Friday, December 27, 2013

On Staying Silent...

I know I’ve been blogging about exercise and fitness for the last few months, but I’m going to switch it up this month. A lot. People who know me the best will probably be a little (or a lot?) surprised by this entry, but I feel compelled to write it.

Something pretty momentous happened on December 20, 2013. In Utah, arguably the most conservative state in the nation and my former home for nearly 10 years, a judge struck down the state amendment banning same-sex marriage there. Let me back up a little.

 When I was 18 years old and a freshman in college, I went to a photography exhibit called, “Love Makes a Family.” The was the year 1997 and the idea of gay Americans raising children was a hot-button issue. The pictures touched a chord in me somewhere very deep. They were families just like mine. Families who loved each other, parents who were trying to raise their children and do the best they could. I was aware of the widespread prejudice against homosexual couples. Fueled mostly by ignorance, the AIDS epidemic and misinformation, this prejudice grew and marriage equality became a controversial issue for the next 15 years.

Now, I have been a member of the Church of Jesus Christ of Latter-Day Saints my entire life. I believe in the Gospel taught there with all of my heart. My faith is firm and something that is at the very core of who I am. Most of you know that the Church has taken an active role in the ‘defense of traditional marriage’ for many years. And this has bothered me since high school when the federal Defense of Marriage Act (DOMA) was passed.

Being a Latter-Day Saint, I have been taught from an early age to trust the Spirit. That in times of trial or confusion, I should turn to the Lord and trust the feelings and promptings I felt when I prayed. For many years, I have felt that the push against gay marriage was a misdirection of resources, for myself and for my church. It’s been a difficult position to be in, feeling that the Spirit was guiding me to embrace my brothers and sisters (gay or otherwise) and love them and the general consensus amongst Mormons that ‘defending’ traditional marriage was more important. I don’t personally know anyone who dislikes or hates gay people, who are unkind to or actively discriminating against them.

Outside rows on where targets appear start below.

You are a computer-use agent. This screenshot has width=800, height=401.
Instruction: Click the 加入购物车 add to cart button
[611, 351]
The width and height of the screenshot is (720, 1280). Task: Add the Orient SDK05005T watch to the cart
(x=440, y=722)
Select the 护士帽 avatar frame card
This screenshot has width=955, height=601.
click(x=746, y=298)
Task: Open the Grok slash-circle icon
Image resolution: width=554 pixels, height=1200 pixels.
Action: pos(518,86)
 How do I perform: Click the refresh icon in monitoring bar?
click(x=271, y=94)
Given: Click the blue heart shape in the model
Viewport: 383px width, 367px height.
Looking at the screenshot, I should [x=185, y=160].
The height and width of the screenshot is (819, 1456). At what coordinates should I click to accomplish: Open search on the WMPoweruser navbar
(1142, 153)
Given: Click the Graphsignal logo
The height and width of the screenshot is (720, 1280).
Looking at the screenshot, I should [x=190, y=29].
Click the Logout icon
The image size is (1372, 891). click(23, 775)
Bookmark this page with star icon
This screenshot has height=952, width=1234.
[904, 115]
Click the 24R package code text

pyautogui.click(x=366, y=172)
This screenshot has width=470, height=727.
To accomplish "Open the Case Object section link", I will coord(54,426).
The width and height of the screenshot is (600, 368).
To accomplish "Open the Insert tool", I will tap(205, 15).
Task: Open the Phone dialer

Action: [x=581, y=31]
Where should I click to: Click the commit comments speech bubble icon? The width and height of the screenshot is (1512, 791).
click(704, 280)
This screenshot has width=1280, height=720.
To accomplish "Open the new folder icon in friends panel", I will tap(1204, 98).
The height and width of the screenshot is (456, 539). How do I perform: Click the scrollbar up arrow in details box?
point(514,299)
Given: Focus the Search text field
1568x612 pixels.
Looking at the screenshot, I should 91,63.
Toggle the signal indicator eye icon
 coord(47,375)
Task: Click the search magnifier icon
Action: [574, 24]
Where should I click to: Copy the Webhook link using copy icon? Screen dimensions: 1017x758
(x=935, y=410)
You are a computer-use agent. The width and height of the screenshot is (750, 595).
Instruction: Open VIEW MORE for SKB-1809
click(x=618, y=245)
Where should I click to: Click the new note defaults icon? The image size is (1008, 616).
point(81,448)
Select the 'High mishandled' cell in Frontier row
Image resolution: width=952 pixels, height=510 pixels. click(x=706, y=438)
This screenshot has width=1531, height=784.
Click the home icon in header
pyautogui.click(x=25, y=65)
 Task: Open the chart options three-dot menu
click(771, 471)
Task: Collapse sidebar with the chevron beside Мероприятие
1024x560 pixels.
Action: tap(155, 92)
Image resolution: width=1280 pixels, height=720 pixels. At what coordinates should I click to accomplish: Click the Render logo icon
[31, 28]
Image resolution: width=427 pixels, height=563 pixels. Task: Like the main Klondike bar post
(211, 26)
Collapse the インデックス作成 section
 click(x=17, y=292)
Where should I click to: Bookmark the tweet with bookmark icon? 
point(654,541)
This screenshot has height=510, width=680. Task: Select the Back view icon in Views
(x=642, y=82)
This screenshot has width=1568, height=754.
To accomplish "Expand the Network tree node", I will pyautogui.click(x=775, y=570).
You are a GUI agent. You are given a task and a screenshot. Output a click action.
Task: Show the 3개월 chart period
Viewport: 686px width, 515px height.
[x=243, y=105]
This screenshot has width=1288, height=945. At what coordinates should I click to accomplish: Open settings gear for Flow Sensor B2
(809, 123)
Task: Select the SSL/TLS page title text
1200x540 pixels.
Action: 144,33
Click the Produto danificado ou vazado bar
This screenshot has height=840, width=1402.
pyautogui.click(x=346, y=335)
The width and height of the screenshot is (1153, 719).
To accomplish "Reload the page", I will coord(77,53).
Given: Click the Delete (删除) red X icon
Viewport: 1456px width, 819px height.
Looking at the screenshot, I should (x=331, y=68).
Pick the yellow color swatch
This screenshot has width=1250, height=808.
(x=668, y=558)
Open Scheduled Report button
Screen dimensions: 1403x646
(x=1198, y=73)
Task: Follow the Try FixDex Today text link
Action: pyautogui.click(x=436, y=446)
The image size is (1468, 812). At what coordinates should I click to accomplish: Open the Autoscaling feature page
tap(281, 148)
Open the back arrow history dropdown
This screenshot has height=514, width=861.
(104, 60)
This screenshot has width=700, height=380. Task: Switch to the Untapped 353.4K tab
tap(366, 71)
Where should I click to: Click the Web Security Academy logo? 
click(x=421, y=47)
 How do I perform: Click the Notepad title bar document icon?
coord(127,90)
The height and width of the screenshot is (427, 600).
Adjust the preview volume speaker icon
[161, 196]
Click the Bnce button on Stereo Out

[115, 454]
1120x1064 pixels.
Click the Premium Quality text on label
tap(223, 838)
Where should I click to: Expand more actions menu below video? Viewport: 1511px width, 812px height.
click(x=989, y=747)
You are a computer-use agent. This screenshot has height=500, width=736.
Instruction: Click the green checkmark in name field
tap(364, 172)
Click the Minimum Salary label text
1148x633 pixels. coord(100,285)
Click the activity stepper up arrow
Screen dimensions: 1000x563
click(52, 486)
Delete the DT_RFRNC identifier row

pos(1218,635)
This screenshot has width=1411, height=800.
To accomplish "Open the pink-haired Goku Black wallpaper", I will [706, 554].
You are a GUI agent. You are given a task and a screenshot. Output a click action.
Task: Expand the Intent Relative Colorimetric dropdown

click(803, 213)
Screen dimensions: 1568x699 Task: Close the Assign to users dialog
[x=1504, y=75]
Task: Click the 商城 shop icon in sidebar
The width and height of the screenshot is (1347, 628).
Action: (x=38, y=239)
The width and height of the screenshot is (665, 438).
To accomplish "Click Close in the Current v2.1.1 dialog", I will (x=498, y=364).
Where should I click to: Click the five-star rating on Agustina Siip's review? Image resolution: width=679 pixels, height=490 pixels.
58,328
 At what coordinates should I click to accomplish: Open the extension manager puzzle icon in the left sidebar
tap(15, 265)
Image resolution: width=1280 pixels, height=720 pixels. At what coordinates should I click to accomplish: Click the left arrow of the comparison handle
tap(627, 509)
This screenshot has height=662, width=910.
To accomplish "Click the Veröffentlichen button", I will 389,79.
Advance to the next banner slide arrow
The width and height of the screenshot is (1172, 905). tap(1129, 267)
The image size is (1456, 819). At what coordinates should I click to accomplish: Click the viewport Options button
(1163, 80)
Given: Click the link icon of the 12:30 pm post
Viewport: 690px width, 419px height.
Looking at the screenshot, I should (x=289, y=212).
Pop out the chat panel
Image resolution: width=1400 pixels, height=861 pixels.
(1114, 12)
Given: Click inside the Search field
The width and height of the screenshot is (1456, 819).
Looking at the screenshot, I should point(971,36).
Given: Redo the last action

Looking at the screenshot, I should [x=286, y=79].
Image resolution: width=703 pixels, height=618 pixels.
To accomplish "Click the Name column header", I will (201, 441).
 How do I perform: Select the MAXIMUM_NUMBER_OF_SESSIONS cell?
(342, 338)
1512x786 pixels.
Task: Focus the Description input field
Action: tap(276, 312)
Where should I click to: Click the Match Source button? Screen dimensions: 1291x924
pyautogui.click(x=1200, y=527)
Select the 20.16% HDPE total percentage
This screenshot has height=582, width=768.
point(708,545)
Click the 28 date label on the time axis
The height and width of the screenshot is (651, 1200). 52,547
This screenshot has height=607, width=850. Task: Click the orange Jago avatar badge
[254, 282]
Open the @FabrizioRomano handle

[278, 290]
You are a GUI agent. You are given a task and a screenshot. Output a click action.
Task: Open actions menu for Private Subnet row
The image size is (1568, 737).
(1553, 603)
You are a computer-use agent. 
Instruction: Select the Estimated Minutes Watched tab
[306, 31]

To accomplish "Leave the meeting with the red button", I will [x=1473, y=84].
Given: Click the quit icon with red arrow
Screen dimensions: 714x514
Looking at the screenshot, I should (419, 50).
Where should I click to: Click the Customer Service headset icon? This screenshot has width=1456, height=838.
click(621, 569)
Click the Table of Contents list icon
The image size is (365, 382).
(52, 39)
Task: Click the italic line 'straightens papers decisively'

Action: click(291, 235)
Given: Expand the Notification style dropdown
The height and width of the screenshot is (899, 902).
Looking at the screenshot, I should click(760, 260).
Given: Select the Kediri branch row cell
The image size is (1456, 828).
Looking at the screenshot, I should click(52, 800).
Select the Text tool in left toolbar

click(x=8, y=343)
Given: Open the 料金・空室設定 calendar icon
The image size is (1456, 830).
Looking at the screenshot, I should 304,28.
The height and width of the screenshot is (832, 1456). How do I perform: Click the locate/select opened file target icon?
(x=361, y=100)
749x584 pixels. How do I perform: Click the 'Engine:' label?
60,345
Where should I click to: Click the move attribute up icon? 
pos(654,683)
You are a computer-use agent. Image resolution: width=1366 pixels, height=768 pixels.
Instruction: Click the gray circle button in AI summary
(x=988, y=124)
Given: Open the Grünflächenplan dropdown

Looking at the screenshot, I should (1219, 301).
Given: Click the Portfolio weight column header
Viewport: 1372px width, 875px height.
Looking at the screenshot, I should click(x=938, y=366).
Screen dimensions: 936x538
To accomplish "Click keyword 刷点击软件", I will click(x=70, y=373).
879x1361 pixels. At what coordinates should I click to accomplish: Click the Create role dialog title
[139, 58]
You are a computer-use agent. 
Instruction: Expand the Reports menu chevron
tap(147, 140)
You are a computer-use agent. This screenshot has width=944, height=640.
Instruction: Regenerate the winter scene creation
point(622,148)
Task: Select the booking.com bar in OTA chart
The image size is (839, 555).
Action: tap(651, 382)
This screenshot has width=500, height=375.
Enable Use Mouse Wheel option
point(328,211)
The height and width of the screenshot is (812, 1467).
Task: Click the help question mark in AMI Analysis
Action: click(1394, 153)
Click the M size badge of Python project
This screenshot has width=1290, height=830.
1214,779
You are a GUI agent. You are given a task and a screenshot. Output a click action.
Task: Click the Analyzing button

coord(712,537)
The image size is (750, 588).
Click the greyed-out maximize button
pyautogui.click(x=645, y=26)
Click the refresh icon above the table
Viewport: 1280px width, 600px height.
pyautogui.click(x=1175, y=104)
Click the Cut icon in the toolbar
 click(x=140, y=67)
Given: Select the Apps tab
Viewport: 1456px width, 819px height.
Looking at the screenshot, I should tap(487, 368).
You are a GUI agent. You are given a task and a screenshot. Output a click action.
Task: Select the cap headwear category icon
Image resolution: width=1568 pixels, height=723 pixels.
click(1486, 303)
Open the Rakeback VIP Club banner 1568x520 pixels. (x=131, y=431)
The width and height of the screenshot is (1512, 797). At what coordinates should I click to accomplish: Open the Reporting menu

They feel that the defense of traditional marriage is important. My point of view is that it is MORE important to love our fellowmen than it is to make sure that only men and women can marry each other. I have strong feelings that the old ‘hate the sin, love the sinner,’ adage is outdated and a nearly impossible position to maintain or defend.  I know many people, in and out of the Church, whose position against gay marriage has colored their thinking and actions in a way that makes it impossible to love their gay brothers and sisters. I testify that the Gospel  of Jesus Christ is about love, inclusion, understanding, respect and the power of the redemptive love of our Savior and Heavenly Father. Many of you might not understand how I can reconcile my support of gay marriage and my testimony, but I have the similar feelings about the opposing view. How can we keep the second great commandment, to love our neighbors as ourselves, when our efforts are being directed in such a way?

I have felt for a long time that there was something wrong with the way that I felt. Those of you who know me know that I’m not one to shy away from a debate, but this is something I’ve stayed quiet about until now. It’s something I’ve only discussed with my husband in the privacy and confidentiality of our relationship. Utah can be a scary place to live when your ideals differ from the ‘norm.’ I have sat on the sidelines for too long. I firmly believe that the Spirit planted and encouraged these feelings in me and a number of my LDS brothers and sisters in order to help us help ourselves. The number of gay LDS young people who commit suicide is staggering. The fact that these young people would rather die than be who they are, who they were made to be, is appalling. I feel a certain amount of shame that I didn’t do what I feel I was called to do: stand up and let my voice be heard on the matter. So, I’m doing it now. To anyone who will listen and open their minds just a tiny little bit: I support gay marriage. I support people being able to have what I have: a loving marriage in which people build and raise a family, where they help and support each other and become better because they are together.